Information provided:
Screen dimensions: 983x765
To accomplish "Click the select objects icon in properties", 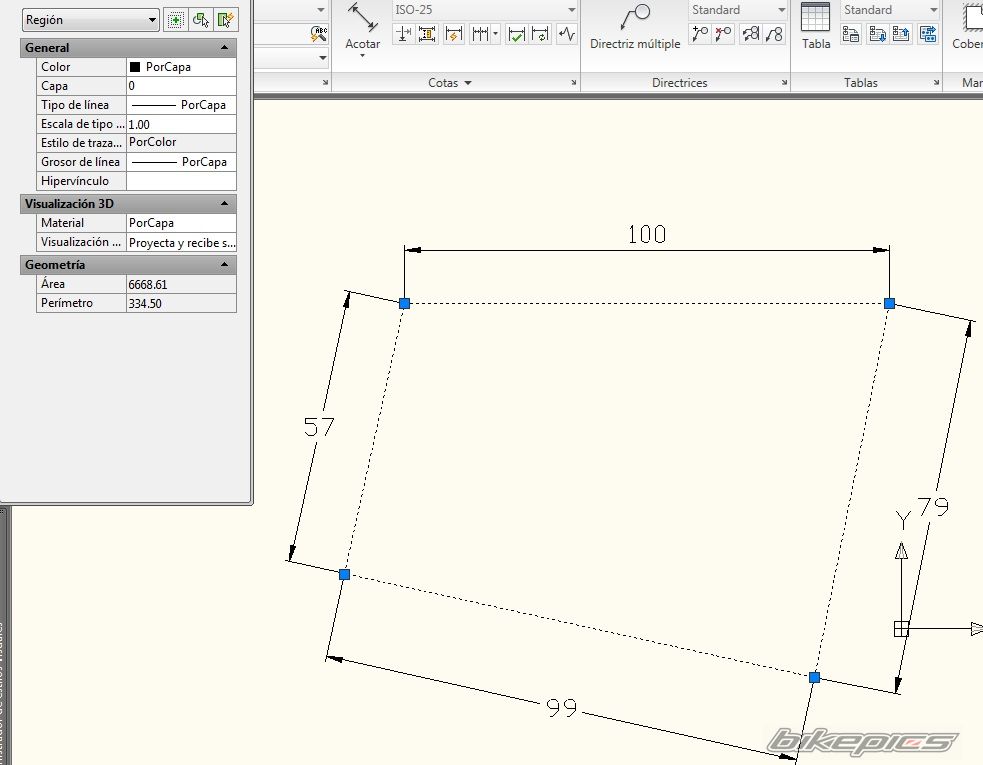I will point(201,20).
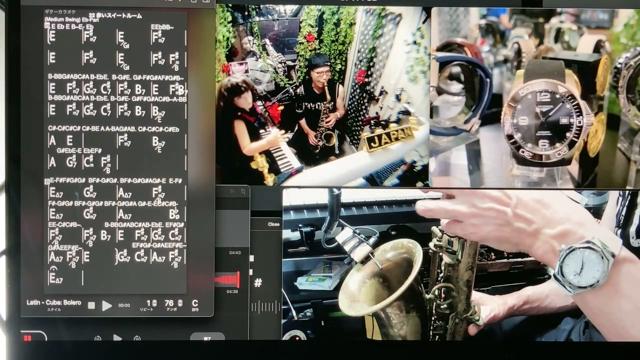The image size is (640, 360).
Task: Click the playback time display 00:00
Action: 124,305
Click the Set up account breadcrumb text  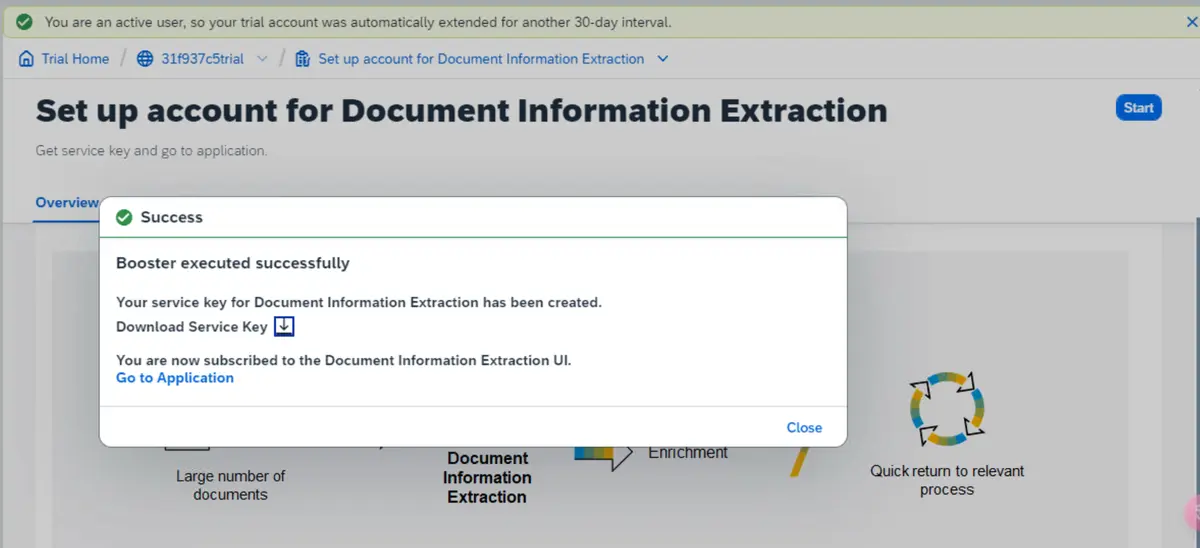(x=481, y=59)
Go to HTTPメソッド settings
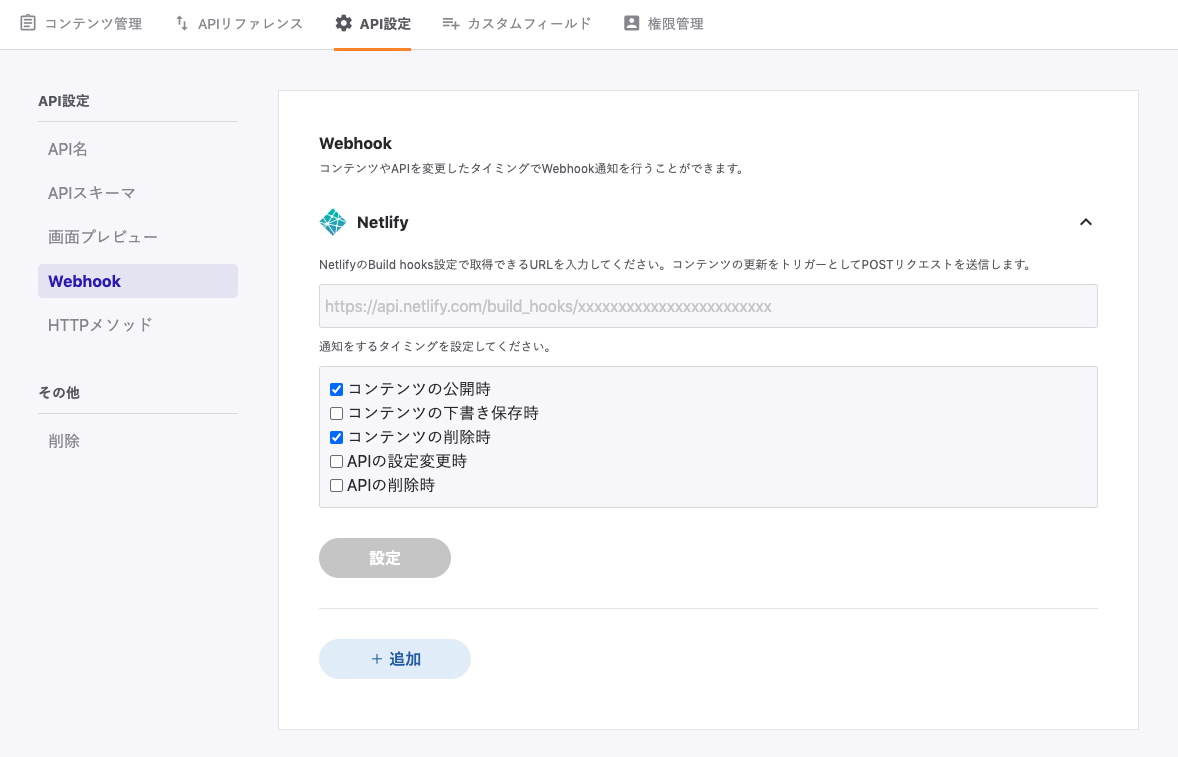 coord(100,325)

...

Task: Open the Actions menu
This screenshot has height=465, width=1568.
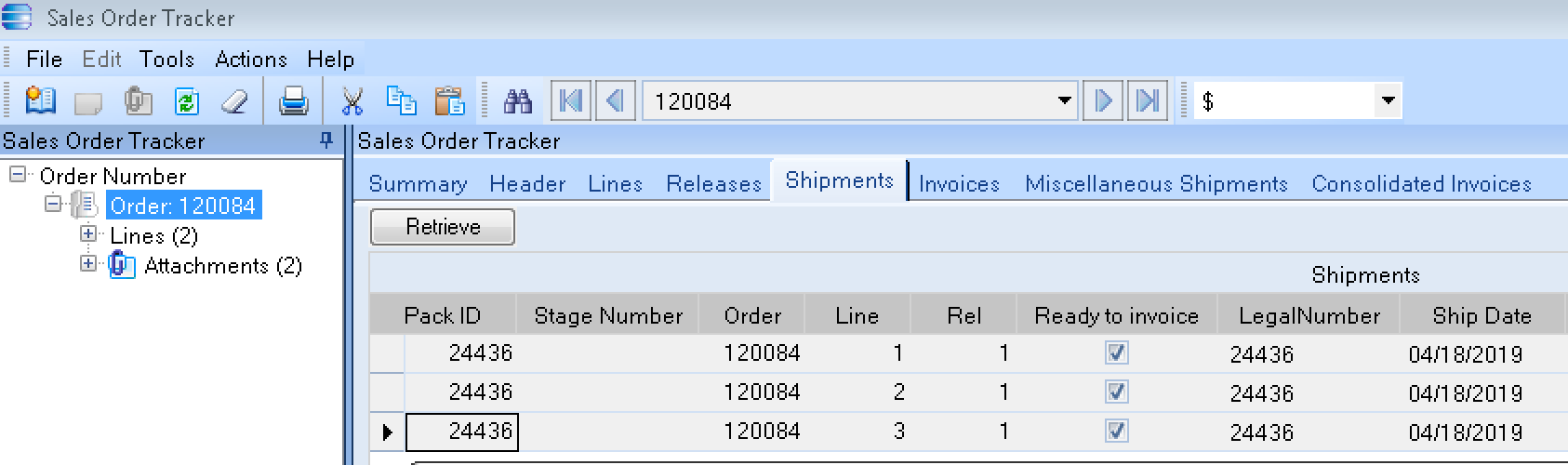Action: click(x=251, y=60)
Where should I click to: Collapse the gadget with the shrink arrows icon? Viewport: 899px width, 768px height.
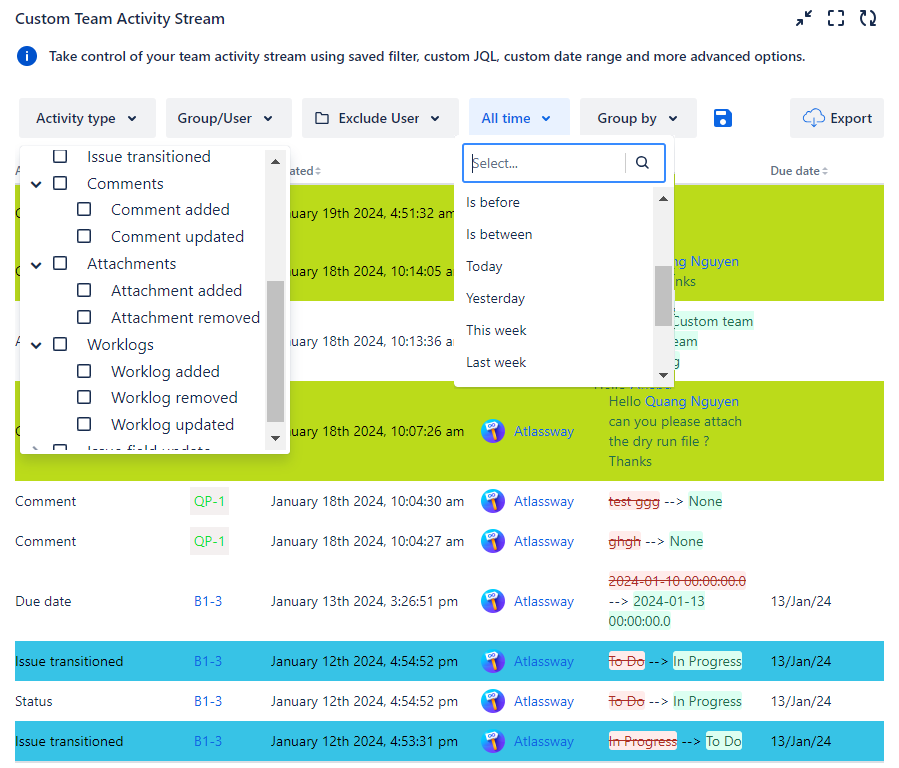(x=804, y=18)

Directive: Please copy the rows again, from the line with "Where should I" to the line with "(x=804, y=18)", requests included, and add -43 to each coordinate in the answers. Leave the pictures out.

Answer below:
Where should I click to: Collapse the gadget with the shrink arrows icon? Viewport: 899px width, 768px height.
(x=761, y=-25)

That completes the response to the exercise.